TEMPO.CO, Jakarta - Perusahaan bioteknologi Jerman pembuat vaksin Covid-19, BioNTech, mengumumkan akan mendirikan kantor pusat Asia Tenggara di Singapura dan membangun fasilitas manufaktur untuk memproduksi vaksin messenger RNA (mRNA) dan obat-obatan lainnya untuk mengobati penyakit menular dan kanker.
CEO dan Founder BioNTech Ugur Sahin menjelaskan, memiliki banyak jaringan produksi merupakan langkah strategis yang penting dalam membangun jejak dan kapabilitas global.
Dengan fasilitas produksi vaksin berbasis mRNA yang direncanakan itu, pihaknya akan meningkatkan kapasitas jaringan secara keseluruhan. “Dan memperluas kemampuan kami untuk memproduksi dan mengirimkan vaksin dan terapi mRNA kami kepada orang-orang di seluruh dunia,” ujar dia, seperti dikutip CNBC, Senin, 10 Mei 2021.
Pabrik tersebut diperkirakan mampu menghasilkan ratusan juta dosis vaksin berbasis mRNA setiap tahun, tergantung pada vaksin spesifiknya, sehingga akan memungkinkan perusahaan untuk meningkatkan produksi untuk Asia Tenggara guna mengatasi ancaman pandemi di masa depan.
“Fasilitas itu bisa beroperasi paling cepat 2023,” kata perusahaan bioteknologi yang berbasis di Mainz, Jerman itu.
Ekspansi BioNTech didukung oleh Dewan Pengembangan Ekonomi Singapura—badan pemerintah di bawah kementerian perdagangan. Usaha tersebut diharapkan dapat menciptakan hingga 80 pekerjaan tambahan di negara tersebut.

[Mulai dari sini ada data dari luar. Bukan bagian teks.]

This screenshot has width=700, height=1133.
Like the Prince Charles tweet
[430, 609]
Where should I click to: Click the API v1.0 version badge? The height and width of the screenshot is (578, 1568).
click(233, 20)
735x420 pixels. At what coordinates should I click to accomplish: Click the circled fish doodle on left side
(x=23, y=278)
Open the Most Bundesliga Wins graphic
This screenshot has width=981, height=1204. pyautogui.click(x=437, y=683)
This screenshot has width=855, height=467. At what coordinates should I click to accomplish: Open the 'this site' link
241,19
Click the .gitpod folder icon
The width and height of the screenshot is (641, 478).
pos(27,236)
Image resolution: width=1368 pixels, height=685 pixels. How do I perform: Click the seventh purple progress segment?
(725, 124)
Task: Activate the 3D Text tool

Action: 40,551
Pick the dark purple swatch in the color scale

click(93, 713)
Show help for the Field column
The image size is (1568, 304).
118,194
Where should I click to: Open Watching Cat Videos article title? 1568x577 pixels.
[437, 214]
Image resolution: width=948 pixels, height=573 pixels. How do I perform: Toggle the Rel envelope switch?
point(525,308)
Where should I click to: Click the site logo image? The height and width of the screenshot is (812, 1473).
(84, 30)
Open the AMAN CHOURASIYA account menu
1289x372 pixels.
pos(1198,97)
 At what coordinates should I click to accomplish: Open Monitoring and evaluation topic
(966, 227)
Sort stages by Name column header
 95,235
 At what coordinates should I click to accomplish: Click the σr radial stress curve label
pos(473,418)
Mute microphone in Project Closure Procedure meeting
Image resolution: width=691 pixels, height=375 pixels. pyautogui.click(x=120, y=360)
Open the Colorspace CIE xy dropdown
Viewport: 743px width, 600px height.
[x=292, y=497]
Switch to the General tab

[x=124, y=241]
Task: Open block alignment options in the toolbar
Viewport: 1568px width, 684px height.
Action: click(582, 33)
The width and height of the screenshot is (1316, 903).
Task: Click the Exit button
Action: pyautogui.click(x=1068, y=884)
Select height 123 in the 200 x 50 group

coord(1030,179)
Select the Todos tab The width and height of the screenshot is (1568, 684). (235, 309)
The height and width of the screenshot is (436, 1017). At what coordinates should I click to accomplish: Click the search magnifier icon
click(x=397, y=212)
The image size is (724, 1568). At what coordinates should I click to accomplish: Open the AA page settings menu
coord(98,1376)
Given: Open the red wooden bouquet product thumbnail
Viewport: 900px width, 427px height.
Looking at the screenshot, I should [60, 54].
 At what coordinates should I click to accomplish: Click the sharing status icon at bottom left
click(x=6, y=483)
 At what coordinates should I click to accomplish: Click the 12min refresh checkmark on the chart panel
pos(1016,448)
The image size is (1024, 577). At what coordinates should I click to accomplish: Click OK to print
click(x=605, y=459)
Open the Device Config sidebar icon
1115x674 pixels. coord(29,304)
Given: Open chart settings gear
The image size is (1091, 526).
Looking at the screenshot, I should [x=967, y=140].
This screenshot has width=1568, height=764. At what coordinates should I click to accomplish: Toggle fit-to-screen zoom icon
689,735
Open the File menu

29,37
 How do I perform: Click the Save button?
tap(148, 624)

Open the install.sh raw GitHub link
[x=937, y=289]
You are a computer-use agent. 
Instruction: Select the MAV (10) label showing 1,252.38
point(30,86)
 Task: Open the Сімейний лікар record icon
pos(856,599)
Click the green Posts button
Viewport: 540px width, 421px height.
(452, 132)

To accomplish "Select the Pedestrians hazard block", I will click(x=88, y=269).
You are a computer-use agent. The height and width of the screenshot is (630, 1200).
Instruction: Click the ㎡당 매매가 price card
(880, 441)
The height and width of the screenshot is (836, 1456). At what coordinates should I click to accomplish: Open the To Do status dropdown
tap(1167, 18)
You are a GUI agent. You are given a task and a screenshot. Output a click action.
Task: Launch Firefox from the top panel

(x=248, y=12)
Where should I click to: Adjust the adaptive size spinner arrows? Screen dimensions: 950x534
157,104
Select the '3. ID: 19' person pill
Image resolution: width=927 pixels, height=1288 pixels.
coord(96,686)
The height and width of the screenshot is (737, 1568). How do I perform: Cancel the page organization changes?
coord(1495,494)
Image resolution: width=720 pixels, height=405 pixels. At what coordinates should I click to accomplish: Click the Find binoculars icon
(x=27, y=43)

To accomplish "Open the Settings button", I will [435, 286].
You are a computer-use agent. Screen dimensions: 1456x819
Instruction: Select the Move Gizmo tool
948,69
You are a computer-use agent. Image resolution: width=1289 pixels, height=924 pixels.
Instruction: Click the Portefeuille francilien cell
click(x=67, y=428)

Sebelumnya, tahun lalu BioNTech mendirikan kantor pusatnya di Amerika Serikat, tepatnya di Cambridge, Massachusetts. Perusahaan itu bekerja sama dengan produsen obat Amerika, Pfizer, mengembangkan vaksin untuk Covid-19 menggunakan teknologi mRNA dengan bahan genetik untuk memicu respons kekebalan terhadap virus.
Saat ini, Amerika telah mendistribusikan 170 juta dosis vaksin Pfizer-BioNTech di bawah otorisasi darurat dari badan obat dan makanan Amerika (FDA). Perusahaan tersebut telah memulai proses untuk mendapatkan persetujuan penuh untuk vaksinnya digunakan pada orang berusia 16 tahun ke atas di Amerika.
Menurut Pusat Pengendalian dan Pencegahan Penyakit (CDC) diperlukan dua suntikan yang berselang 21 hari. “Vaksin ini 95 persen efektif mencegah penyakit Covid-19 yang dikonfirmasi di laboratorium pada orang tanpa bukti infeksi sebelumnya,” tutur CDC.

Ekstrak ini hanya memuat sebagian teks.